The image in my mind that captures all of that was a time when we had a church picnic at Santa Monica beach, with our families all gathered on blankets and tatami mats with umbrellas and bentos and having a good time together. A little ways off from us, there was a couple with their two hapa kids, much farther from us psychologically than the 20 feet of sand that separated us. My father invited them to come share our blanket, and even though they joined us, we could never get comfortable with each other.

All that has changed. Mixed-race marriages have become much more common among Japanese Americans, even to the degree that some in our community are concerned with the disappearance of “pure” Japanese Americans.

The question about “pureness” troubles me because it expresses an underlying judgment that implies anything less than 100 percent Japanese threatens the racial integrity of the community. It’s a judgment that states that if your racial lineage goes back to Japan on both sides of your family, your cultural legitimacy as a Japanese is somehow superior to someone who may have half or a quarter or an eighth Japanese blood.

But you and I know that isn’t true. I know Sanseis who care no more about preserving their Japanese cultural heritage than do their non-Japanese partners. And that’s fine. To each his or her own. I certainly don’t judge that because it isn’t something that concerns me, and besides, it’s none of my business.

Preserving our cultural heritage and legacy is one thing, but judging who is best qualified to preserve it is quite another. It goes back to the question I’ve asked before, “What does it mean to be Japanese American?” Language? I hope not because if that’s it, we’re all screwed since so few of us speak Japanese. The way we look? Racial features? Yes, mostly but that’s not all. I think it has to do with cultural values we inherit from our parents and community. Values inform behavior, right? We understand enryo or gaman or kanshin, etc., all those things we start to learn from our parents soon after birth.

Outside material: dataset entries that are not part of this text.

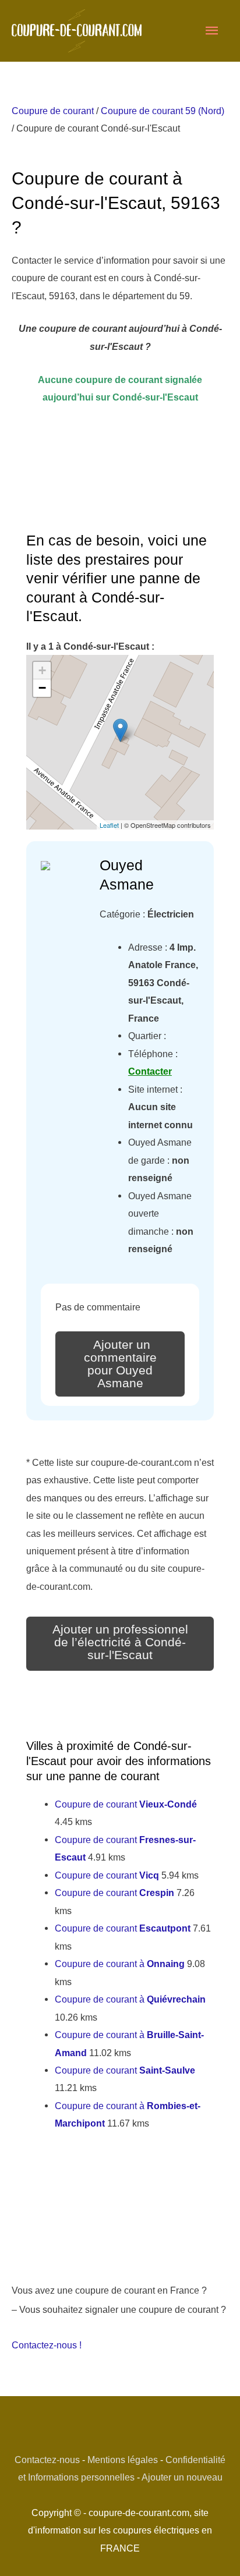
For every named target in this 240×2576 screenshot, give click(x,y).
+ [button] (42, 670)
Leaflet (109, 825)
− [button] (42, 688)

Last month, I spent a few days with college-age students who were in California as participants of the Chicago chapter’s Kansha program. They were in Little Tokyo to experience and learn about the Japanese American legacy, and then they visited Manzanar on an overnight trip.

Six of the 10 participants were hapa with a variety of mixes: Irish, Norwegian, Lebanese, Swedish, German and more, and of course Japanese. The one thing the participants had in common — whether they were full Japanese or mixed-race — was their search for identity as Japanese Americans, something they shared equally.

I was deeply moved when I listened in one workshop session to the participants describe how they each have had to struggle with identity issues and how acceptance and rejection have been such a part of their lives. Living in areas where there are not large populations of Japanese Americans like on the West Coast has made their personal quests that much more difficult and even painful.

You would think being in California where multiethnicity is not at all uncommon these days among younger Asians and certainly among the Yonsei would afford the Kansha participants the opportunity to be totally free of the very notion of identity.

Unfortunately, that wasn’t the case. On one of the tours in Little Tokyo, a guide apparently questioned the legitimacy of one of the participants identifying as Japanese. I was angered when I learned about this the next day, knowing how painful it must have been to be the brunt of this kind of narrow-minded ignorance.

It’s a reminder of how important it is for us to remember that hapa youth who identify as Japanese American embrace their Japanese heritage as much as (and maybe even more than) the rest of us do. We take it for granted, while they cherish that part of their identity.

This year’s Kansha group was awesome, each and every one of them. On the flight back to San Francisco, I thought about them and thought, if they are our future and the bearers of our legacy into the future, our legacy will be more than just fine in their hands.

John Tateishi is a former JACL National Director.